Since taking on this project, I’ve grown more comfortable working with WebGL rendering contexts and writing code that directly interacts with the DOM. Some of the things I learned will help me be a little less reliant on outside libraries and frameworks in situations where they aren’t necessary or lacking in functionality.

Appendix: Designing My Site Around This Thing

Drafting in Figma

Polished wireframes of this website, incorporating equipotential lines in the design

I went with a mobile-first design at first, and adapted it to landscape screens.

What seemed to work pretty well is having matching outlines for various elements that the equipotential lines could blend into.

I also made plenty use of circles, since that’s the shape that electric charges are often depicted as in such diagrams.

Accessibility Concerns

Reduced Motion

A big glaring concern about having this shader play as the background to my website is that it MOVES.

It doesn’t really bother me or anyone I’ve shown it to, but I understand that it could be nauseating for others, maybe even disorienting (despite how slow and minimal I tried to keep it).

I even felt tempted to include a charge underneath the mouse cursor’s location that would follow around as you navigated the page—as a way to prove it wasn’t just some pre-rendered video trick—but decided against it for the aforementioned reason.

The prefers-reduced-motion media query was a fairly new thing I learned at the time, but only in the context of CSS. Turns out, it’s not that hard to check for it in JavaScript:

const motionQuery = window.matchMedia('(prefers-reduced-motion: reduce)');
if (motionQuery && motionQuery.matches) {
	delay = 0;
	transitionLength = 0;

This was a very quick and painless addition to the Preact component, and I was very eager to add it. If a visitor has a prefers-reduced-motion setting enabled, the lines will immediately appear as if they were a static image.

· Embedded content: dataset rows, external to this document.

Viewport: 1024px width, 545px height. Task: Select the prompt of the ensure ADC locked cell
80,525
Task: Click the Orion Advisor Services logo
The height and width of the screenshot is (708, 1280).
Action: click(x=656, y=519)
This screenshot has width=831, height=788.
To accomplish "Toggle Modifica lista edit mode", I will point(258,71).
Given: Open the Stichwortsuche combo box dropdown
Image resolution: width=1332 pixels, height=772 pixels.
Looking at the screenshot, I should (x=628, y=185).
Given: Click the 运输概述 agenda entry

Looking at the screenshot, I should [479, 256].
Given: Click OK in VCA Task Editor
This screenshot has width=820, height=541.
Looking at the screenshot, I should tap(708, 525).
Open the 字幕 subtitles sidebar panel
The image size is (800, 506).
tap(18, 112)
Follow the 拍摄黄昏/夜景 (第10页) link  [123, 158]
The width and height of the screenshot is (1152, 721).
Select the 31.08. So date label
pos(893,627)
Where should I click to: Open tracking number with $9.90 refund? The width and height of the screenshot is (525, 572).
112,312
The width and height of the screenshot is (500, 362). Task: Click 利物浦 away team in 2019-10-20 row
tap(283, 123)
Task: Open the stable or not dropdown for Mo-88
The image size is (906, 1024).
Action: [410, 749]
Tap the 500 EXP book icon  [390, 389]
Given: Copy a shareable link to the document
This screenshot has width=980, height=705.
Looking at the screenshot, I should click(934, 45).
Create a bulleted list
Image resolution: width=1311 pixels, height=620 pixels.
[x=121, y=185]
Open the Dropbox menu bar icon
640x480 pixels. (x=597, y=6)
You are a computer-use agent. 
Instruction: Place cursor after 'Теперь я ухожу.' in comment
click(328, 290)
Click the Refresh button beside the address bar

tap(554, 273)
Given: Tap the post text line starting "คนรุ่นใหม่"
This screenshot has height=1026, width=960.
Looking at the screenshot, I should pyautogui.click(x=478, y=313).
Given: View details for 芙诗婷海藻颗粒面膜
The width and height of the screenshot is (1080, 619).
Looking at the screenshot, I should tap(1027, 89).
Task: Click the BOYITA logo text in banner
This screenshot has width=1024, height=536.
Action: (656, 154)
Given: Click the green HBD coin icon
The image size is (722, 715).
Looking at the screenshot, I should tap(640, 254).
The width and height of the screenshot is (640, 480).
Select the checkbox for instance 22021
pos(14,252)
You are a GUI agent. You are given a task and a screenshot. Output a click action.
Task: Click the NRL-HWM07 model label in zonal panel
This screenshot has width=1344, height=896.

Banking on the user having the media query set is not enough, though. Maybe the lines are just hard to look at even when they aren’t moving? Perhaps it lags someone’s older device?

So I also added a toggle button.

This button does two things:

  1. Pause any active animations on the shader, and
  2. Hide the canvas element entirely.

The state of the button is saved to localStorage, so the preferred setting persists for subsequent visits to the site.

Contrast With Text

There are three different solutions I went with to make sure text (as well as other elements) placed over the equipotential lines were still readable:

  1. Applying a stroke that matches the background color.
  2. Heavy drop shadows that darkened (or lightened, if on light mode) the area around text.
  3. Adding a solid background to the containing element and giving it an outline / border that blended with the shader.

Each of these obscure the background in different ways and amounts. I tried applying each of these where they seemed to work best. For example, I went with options that kept the clutter minimal above the fold, but opted for obscuring more of the background underneath it (where there is both significantly more text and lines).